Iraqi Prime Minister Mustafa Al Kadhimi has warned that a US withdrawal would be "catastrophic for Iraq," after reports that the US was considering closing its embassy in Baghdad.
In the past two months, there have been more than 40 attacks on the US embassy and military bases, and on supply convoys of Iraqi contractors for Washington and its allies.
As a result, US Secretary of State Mike Pompeo threatened to close the embassy in Baghdad within weeks if Iraq failed to stop Iranian-backed militias attacking American people and posts.
Iraq had not received any such warning, and "will not accept any warnings from any country", Mr Al Kadhimi told state news channel Al Ikhbaria.
“We felt that the Americans were annoyed at the number of attacks that have targeted their diplomatic missions in Iraq and this is their right,” he said.

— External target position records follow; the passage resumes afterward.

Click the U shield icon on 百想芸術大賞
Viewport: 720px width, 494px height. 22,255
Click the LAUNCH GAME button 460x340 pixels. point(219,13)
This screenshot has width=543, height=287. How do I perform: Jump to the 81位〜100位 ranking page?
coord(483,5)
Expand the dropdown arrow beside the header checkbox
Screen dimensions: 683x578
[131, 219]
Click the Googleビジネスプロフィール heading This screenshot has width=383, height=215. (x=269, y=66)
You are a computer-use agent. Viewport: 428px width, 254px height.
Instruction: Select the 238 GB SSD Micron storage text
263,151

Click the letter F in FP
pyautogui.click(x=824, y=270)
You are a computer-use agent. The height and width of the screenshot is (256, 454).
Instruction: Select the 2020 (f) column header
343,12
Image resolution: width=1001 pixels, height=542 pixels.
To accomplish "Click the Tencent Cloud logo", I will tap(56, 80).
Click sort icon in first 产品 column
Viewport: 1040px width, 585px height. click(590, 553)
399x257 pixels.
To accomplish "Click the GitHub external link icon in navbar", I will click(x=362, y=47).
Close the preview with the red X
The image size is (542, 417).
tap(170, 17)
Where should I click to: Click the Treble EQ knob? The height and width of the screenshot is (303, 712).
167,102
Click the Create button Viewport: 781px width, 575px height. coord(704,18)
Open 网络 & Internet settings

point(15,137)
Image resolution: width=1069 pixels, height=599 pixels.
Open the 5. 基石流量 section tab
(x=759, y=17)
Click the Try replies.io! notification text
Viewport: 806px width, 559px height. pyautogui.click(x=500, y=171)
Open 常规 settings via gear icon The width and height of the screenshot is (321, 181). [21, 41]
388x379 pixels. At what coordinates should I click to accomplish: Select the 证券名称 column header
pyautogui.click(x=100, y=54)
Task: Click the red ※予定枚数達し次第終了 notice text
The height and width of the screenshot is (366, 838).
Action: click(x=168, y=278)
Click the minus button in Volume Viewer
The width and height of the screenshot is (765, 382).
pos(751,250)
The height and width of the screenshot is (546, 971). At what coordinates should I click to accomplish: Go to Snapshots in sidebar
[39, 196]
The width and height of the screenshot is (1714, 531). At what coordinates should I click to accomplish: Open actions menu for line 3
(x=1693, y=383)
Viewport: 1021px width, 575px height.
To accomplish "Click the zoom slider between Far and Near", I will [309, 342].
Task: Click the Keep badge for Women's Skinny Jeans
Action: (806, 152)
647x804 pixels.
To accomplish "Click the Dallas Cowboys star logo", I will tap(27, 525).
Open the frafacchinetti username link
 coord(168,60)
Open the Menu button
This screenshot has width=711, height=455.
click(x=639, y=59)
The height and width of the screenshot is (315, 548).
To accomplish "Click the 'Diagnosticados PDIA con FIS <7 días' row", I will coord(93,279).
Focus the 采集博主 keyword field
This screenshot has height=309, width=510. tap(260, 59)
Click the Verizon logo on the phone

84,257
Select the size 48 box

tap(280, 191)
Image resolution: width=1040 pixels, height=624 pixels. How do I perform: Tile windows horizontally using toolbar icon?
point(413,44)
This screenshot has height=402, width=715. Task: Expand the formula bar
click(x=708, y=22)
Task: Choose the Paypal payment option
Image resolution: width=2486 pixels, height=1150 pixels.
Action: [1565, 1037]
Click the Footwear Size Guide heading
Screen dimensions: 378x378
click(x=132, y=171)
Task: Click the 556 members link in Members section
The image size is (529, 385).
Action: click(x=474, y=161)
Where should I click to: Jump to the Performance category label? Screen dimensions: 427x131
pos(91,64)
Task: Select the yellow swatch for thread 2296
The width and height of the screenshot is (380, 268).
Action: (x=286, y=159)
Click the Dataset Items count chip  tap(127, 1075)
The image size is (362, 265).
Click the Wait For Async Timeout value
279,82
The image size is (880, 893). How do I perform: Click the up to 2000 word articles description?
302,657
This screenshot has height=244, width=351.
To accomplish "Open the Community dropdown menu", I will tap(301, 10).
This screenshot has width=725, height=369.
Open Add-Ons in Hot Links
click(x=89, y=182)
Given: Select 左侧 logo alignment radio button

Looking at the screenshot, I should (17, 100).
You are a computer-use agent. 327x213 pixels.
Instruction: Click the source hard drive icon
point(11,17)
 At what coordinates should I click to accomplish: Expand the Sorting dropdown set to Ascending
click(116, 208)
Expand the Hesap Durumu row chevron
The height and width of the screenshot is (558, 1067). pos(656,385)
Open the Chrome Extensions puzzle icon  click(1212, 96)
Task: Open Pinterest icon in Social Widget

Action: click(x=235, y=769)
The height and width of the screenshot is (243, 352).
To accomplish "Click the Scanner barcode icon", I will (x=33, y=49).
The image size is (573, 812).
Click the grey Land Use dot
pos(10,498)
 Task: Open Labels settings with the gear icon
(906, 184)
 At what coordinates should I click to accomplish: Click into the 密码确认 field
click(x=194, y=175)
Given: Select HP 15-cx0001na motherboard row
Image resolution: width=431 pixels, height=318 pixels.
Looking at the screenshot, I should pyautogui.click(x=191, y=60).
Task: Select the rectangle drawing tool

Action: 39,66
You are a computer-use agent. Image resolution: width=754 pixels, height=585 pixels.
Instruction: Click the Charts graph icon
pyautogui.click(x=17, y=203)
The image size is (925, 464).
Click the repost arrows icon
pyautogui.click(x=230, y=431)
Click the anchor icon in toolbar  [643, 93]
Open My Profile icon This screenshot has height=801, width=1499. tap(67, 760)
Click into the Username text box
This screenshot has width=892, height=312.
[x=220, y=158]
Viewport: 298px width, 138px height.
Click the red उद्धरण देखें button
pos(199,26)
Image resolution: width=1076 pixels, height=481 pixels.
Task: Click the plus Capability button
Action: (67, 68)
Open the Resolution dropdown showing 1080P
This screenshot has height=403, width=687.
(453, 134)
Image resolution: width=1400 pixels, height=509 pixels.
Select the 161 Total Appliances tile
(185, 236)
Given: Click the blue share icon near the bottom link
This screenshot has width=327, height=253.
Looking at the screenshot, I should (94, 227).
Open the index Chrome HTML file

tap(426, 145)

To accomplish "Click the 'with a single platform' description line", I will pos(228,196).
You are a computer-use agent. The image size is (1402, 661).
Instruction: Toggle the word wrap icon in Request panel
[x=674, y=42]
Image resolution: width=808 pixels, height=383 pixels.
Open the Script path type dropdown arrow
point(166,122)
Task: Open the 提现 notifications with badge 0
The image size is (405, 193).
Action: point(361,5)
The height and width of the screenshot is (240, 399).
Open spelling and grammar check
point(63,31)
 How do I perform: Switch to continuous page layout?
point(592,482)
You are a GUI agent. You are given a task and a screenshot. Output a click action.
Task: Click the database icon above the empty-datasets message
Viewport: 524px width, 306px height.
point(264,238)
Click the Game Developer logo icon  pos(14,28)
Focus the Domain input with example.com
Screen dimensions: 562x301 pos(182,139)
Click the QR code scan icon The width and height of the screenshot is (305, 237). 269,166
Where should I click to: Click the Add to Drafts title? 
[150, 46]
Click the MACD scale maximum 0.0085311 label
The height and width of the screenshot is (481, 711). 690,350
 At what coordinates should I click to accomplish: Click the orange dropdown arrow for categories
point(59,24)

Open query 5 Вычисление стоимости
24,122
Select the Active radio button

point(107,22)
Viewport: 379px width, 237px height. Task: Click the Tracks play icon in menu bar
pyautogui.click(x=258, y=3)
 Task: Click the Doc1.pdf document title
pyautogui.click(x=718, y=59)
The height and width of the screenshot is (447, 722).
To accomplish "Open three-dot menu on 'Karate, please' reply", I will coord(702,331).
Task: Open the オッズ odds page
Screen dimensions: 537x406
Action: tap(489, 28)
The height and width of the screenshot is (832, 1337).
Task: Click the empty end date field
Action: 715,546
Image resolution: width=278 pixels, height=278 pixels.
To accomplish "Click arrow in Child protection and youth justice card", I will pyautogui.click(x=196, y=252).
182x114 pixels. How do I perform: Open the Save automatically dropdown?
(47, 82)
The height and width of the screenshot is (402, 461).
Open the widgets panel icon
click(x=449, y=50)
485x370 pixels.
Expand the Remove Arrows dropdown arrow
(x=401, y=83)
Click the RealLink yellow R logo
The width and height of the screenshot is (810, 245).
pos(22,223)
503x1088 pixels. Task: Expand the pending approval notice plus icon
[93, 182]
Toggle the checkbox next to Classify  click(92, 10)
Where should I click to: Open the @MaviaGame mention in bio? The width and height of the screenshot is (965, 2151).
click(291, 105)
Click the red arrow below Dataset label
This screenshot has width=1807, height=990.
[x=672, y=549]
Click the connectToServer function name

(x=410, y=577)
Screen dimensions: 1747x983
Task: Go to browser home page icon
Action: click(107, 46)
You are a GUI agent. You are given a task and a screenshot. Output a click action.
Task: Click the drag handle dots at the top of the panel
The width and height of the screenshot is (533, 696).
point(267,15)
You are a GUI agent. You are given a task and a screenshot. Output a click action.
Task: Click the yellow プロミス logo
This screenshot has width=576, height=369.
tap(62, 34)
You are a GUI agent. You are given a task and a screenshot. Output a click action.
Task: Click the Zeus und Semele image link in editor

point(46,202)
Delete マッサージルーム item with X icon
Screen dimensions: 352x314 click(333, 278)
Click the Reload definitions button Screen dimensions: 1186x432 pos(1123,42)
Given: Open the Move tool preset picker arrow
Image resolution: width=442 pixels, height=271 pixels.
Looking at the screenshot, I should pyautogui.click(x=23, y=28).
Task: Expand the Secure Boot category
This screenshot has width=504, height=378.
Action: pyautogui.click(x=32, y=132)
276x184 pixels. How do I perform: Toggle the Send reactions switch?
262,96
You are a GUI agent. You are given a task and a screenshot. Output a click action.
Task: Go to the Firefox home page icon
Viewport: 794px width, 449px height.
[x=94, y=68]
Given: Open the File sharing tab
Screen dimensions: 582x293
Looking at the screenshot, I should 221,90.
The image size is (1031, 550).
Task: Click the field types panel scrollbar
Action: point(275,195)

“There are sides who are attempting to sabotage Iraq’s relationship with the world, taking the country towards the unknown."
In recent months, rockets have repeatedly been launched across the Tigris in attacks on the heavily fortified US and foreign diplomatic compound.
But Mr Al Kadhimi said Iraq had shown its seriousness to the US about stopping the attacks and arresting the perpetrators.
“The consequences of a US withdrawal, if it would happen, would be catastrophic for Iraq, especially as it would result in an economic crisis that has never been seen before,” he said.
Washington blames Iran-backed militias for firing rockets at its embassy on a near-weekly basis for months, and for shelling Iraqi bases housing international troops, including many of the 5,000 US soldiers.
A rocket landed near Baghdad airport last week, killing three civilians and wounding two, security officials said.
The US bases its relations on its interests, Mr Al Kadhimi said, and Iraq must also ensure its interests are protected in all fields.
"We are not ashamed of any relationship that preserves the dignity of Iraq and the Iraqis,” he said.
Last week populist cleric Moqtada Al Sadr called for a joint committee to look at ways of halting attacks by militias on diplomatic outposts, which was welcomed by politicians in the country.
Mr Al Sadr, whose Mahdi Army once fought US troops in Iraq, said that “given the seriousness of the security situation that threatens the country's present and future, we find it is an urgent interest to form a committee of security, military and parliamentary nature".
He said that the aim must be to halt attacks on diplomats as it “harms Iraq's reputation in international forums.”
Mr Al Kadhimi’s remarks came as Iraqi Foreign Minister, Fuad Hussein, warned Mr Pompeo that a US pullout would not be in the interest of the Iraqi people.
“The government has taken a number of measures to halt attacks on the Green Zone and Baghdad airport,” he said, adding that there will be “positive results” seen in the near future.
Mr Pompeo said that relations between the two countries were crucial for the futures of both.